Find what you love and let it kill you.


here is a design I came across that has a basic 20x20 dimension (disregard the bump out).  Shows how they put in a bathroom on the 1st floor and 2 bedrooms up.   http://www.sheldondesigns.com/cabins/SurfsideCS792c.htm    Hope it's o.k. to post it here.

i really like your design though and only offer this up for reference.   it probably feels very tight and confined given everything they are trying to squeeze in it.


Cute plan---thanks for sharing that.   They sure packed a lot into a small area....One of the design elements I wanted to preserve is the entire downstairs being open.   If the day comes that I really don't like going up a flight of stairs to use the restroom, I'll probably be past the point of tackling an addition, too.. But, for the next project---the chalet---I'll take this into consideration (I have my eye on another parcel up here...Gotta finish this one first though)
Find what you love and let it kill you.


Found your experience with the Branguard gable vents interesting, especially since their advertising indicates these vents keep out blowing snow!  Just another issue with the rush to adopt fire codes before products are well engineered.  Did you contact manufacture and let them know the product does not meet expectations?

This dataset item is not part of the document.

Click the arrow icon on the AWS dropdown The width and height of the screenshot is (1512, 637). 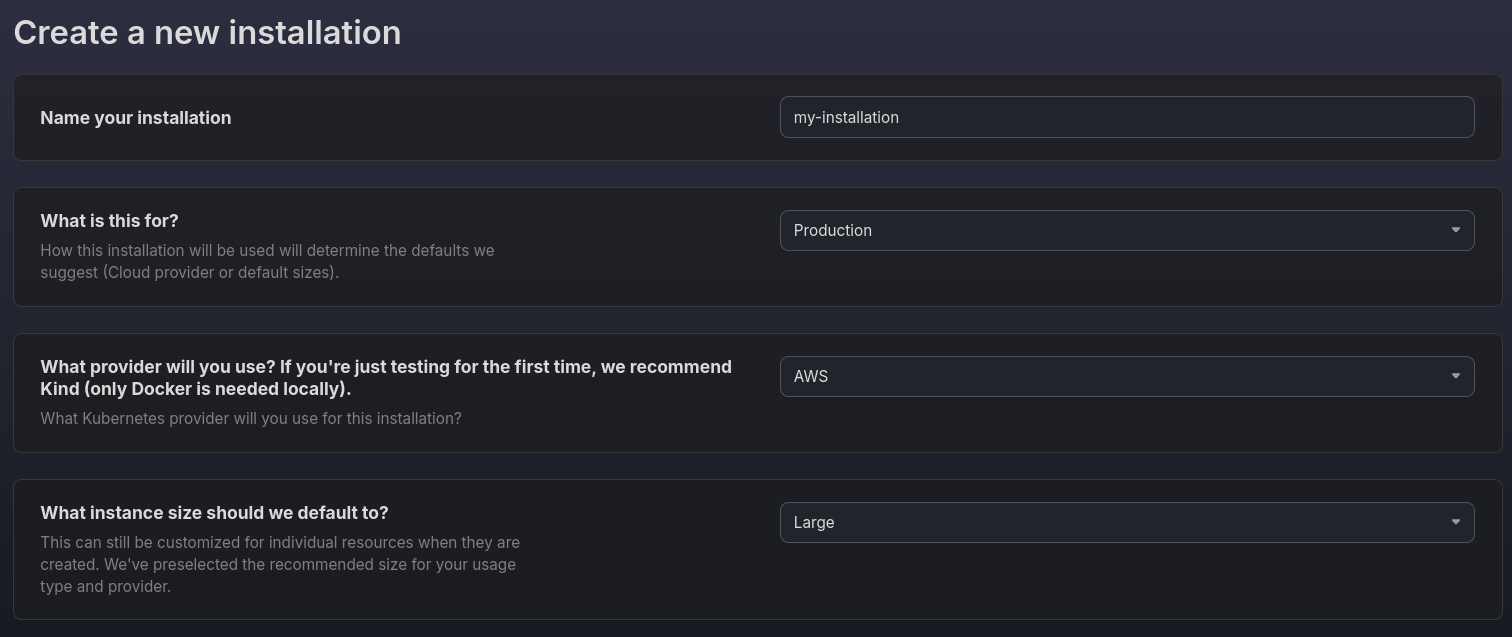(x=1455, y=376)
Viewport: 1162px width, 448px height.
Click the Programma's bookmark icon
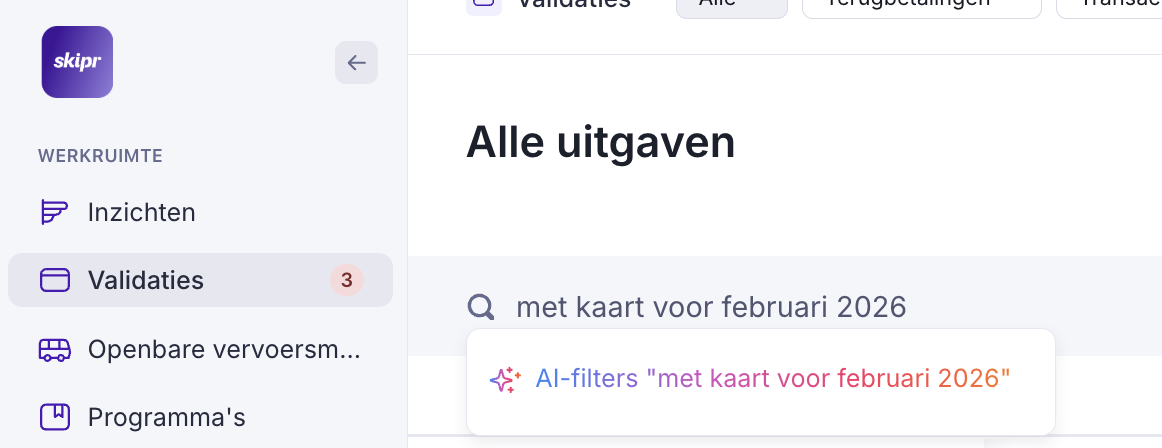(54, 416)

No, I suppose I should.  I spent enough on them......The whole fire resistive construction thing is a crock any.  I've been fighting fire long enough to know that you put a house in the forest and burn the forest down, it's going to be bad for the house-----defensible space will save any structure.  First study, they found the point of origin was up in the eaves----so they made us enclose them.  That changed the point of origin to under decks, so they demand heavy timbers, which moved it to the attic vents; then vinyl windows melted and fell out so curtains caught fire, so they demand special clips in the windows.....I'll have to say, though, doing all those things along with the fire sprinklers really drove insurance costs down
Find what you love and let it kill you.


  I think it's only fair to report---I wrote to the Brandguard people and they responded immediately.  The owner tells me they've never had a complaint of water infiltration before, it might be due to how they were installed, and he (the owner) is coming out to see first hand.  The timing's good because the windward side that had the snow blow in is completely finished (and was when I had the problem) and the leeward side isn't sided yet, just wrapped with Tyvek so he can see the install.  I really can't imagine how the installation would make a difference as the snow was blowing through the vent itself, but I installed them same way you'd do a window and used the really thick rubberized window flashing and caulk.   (The retrofit with a second vent right up against the first with the louvers pointing down seems to have fixed the problem)
   Gut feeling is, bad combination of high winds, dry snow and vent perpendicular to wind. 
Find what you love and let it kill you.